* _EXERCISE DETAILS_:
Pull every line holding the string "resolution" from the records below.

Dataset records
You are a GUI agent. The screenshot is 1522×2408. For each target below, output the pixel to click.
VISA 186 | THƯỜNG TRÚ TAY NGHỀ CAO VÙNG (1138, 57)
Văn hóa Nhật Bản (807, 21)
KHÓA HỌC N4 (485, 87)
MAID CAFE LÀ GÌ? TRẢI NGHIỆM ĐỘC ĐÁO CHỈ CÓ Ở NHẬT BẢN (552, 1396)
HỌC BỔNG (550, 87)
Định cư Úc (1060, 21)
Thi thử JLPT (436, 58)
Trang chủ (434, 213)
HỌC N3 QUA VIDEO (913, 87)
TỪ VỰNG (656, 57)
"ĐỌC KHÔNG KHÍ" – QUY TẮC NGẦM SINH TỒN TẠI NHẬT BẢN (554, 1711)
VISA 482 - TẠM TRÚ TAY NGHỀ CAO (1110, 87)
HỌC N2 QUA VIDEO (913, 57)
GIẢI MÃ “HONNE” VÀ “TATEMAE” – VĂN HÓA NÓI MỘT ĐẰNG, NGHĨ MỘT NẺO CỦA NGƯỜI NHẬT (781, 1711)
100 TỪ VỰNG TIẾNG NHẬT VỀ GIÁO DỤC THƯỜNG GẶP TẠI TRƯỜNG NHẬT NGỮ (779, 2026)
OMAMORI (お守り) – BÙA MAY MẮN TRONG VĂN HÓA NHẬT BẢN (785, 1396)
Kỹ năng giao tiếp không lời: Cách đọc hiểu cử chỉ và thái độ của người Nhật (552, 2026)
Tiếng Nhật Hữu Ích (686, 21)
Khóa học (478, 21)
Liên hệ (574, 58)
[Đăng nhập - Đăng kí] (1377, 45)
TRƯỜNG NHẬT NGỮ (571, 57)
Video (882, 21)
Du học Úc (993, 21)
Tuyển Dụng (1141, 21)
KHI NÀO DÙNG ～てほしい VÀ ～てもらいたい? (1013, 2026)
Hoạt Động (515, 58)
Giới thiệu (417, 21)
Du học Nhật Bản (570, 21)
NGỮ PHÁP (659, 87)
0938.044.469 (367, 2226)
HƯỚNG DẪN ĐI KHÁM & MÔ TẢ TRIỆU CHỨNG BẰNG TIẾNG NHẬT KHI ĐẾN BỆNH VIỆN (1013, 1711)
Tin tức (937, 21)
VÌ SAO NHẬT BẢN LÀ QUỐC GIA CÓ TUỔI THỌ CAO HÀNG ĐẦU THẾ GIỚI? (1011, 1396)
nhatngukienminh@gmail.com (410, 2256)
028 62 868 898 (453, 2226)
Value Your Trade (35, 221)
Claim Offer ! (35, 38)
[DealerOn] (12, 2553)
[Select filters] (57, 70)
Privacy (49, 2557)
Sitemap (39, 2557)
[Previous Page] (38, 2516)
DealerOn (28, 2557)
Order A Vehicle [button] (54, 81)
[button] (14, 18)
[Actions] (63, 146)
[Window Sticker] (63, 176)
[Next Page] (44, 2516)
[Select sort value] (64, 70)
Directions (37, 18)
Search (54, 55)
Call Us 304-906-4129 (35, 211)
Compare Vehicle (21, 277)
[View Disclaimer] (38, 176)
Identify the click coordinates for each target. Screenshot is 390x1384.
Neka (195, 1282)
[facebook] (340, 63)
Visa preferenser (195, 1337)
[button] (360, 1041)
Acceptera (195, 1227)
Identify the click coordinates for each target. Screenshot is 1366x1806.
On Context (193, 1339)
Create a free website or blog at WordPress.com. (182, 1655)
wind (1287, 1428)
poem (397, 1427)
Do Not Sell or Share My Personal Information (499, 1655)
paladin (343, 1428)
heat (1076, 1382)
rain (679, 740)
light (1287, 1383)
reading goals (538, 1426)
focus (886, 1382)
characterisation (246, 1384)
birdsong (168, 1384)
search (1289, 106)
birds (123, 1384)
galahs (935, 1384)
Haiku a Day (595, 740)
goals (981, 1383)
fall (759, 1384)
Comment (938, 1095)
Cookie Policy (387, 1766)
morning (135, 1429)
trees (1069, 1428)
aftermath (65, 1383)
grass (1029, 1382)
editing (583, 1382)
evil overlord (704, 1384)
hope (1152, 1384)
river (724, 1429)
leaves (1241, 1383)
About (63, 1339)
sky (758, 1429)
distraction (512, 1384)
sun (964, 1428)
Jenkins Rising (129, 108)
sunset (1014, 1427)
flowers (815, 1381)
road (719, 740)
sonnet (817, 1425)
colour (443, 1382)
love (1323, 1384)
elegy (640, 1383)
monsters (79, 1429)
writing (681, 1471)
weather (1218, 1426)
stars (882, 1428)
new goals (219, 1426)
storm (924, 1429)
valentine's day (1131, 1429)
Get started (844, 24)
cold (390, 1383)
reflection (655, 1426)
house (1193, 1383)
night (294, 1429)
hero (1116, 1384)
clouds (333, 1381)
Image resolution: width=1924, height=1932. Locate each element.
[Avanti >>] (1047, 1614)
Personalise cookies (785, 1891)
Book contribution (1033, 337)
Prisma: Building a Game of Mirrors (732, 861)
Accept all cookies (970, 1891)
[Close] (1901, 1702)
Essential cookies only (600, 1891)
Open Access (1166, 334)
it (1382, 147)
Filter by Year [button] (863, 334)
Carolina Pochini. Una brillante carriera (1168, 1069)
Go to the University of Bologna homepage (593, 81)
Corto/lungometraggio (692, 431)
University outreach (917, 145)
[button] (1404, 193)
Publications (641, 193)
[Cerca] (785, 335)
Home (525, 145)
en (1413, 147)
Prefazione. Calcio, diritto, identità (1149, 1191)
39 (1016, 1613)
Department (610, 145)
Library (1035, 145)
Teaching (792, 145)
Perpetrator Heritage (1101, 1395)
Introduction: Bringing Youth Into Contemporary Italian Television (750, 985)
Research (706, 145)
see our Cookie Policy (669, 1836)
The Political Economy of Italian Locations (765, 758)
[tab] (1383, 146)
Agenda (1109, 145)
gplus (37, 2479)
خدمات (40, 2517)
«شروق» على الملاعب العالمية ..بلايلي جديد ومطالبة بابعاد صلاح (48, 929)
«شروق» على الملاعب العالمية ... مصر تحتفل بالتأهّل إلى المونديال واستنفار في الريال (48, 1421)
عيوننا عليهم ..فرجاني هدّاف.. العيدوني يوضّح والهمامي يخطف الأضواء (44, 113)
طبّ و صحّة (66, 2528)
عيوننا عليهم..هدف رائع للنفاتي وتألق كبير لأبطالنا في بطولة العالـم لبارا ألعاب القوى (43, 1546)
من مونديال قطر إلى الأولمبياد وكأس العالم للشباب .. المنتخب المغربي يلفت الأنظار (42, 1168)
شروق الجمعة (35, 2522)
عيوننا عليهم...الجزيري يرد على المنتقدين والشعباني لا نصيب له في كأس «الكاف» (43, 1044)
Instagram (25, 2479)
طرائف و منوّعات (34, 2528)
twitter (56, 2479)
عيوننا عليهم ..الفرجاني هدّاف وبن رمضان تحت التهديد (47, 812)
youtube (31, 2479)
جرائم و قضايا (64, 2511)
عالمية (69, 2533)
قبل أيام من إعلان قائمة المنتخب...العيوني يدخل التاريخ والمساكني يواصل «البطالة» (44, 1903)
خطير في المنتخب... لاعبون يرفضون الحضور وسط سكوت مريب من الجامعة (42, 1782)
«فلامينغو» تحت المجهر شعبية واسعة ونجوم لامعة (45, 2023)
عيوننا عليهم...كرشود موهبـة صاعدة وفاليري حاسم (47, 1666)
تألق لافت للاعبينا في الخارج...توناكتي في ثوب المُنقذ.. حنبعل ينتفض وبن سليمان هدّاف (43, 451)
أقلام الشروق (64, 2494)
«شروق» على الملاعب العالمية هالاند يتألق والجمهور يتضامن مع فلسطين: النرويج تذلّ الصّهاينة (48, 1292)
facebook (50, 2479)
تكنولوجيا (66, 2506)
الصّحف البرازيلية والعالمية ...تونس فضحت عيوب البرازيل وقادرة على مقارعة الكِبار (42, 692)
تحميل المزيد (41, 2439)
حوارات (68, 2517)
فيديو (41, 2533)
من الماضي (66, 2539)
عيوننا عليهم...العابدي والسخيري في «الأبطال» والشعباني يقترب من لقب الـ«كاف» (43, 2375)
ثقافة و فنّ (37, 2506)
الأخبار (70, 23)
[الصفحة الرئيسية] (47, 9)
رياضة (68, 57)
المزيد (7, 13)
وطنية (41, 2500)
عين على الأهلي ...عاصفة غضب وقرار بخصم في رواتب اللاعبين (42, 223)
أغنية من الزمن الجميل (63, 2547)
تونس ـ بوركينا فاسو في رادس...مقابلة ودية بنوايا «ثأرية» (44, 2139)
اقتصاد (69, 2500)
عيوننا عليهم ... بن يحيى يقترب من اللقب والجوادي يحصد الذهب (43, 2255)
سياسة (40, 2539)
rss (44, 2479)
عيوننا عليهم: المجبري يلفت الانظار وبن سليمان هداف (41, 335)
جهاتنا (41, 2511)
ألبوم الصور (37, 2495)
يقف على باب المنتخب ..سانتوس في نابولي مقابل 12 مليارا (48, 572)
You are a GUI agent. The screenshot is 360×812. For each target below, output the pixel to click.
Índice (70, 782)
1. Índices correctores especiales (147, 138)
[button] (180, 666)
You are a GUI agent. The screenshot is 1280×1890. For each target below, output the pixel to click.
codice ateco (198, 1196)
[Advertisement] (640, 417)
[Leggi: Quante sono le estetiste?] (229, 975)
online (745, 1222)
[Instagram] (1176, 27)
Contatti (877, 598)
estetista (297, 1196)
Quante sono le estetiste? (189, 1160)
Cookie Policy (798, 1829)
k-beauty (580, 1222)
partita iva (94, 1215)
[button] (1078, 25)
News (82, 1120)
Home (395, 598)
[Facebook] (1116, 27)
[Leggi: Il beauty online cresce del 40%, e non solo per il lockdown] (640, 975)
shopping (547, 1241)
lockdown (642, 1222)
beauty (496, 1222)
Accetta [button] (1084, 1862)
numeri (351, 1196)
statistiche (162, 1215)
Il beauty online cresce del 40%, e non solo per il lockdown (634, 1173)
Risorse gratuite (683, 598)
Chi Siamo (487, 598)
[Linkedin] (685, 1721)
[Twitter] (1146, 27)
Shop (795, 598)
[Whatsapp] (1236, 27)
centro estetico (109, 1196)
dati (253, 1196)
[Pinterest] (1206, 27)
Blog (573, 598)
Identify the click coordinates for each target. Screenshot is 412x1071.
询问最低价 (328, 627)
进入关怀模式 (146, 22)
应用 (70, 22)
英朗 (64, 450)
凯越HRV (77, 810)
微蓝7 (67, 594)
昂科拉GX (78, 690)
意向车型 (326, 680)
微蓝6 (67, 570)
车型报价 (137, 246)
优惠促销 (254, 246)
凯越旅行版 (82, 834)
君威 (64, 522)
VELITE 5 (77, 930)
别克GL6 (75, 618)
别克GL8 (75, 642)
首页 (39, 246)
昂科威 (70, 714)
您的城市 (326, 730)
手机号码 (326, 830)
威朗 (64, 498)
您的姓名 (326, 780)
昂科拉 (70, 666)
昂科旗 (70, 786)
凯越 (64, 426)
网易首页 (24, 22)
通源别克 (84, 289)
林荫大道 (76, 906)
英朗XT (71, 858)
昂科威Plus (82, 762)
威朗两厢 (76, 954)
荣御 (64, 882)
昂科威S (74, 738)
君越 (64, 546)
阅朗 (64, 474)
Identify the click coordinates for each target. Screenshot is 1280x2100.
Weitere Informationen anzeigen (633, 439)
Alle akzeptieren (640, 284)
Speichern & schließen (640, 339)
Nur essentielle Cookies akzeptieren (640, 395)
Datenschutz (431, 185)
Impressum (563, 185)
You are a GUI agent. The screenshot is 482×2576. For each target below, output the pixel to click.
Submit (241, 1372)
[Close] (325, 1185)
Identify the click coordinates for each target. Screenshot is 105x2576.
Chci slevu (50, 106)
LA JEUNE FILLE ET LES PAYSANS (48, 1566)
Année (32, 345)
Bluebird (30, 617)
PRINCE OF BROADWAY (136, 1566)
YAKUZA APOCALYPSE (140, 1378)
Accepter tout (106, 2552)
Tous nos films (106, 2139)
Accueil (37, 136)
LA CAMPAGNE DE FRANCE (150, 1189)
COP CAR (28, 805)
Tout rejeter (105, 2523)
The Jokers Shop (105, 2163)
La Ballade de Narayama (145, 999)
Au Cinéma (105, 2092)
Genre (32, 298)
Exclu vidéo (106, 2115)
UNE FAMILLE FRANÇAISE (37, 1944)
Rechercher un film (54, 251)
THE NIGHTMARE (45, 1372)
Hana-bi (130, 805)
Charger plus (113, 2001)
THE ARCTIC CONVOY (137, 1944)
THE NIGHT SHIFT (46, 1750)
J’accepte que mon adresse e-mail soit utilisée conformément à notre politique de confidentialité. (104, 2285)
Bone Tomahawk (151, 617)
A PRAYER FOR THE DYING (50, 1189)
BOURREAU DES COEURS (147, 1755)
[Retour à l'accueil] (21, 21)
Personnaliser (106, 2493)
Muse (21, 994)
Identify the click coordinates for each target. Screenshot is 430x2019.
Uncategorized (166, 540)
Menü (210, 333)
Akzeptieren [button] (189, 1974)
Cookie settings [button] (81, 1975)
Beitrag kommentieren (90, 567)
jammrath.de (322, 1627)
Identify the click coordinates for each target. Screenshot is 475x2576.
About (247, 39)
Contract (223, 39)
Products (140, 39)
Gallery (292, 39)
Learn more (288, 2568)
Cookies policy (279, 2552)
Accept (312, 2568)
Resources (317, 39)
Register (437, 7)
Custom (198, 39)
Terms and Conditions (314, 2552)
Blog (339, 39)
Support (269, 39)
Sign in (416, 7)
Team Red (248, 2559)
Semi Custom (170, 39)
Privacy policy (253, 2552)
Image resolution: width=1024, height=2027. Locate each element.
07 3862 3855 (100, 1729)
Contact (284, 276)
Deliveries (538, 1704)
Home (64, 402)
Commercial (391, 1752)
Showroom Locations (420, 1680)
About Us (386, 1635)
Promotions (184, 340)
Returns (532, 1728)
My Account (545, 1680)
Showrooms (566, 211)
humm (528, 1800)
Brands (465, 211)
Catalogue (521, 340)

* _RESPONSE AREA_:
Image resolution: width=1924, height=1932. Locate each element.
Image resolution: width=1024, height=2027. Locate each element.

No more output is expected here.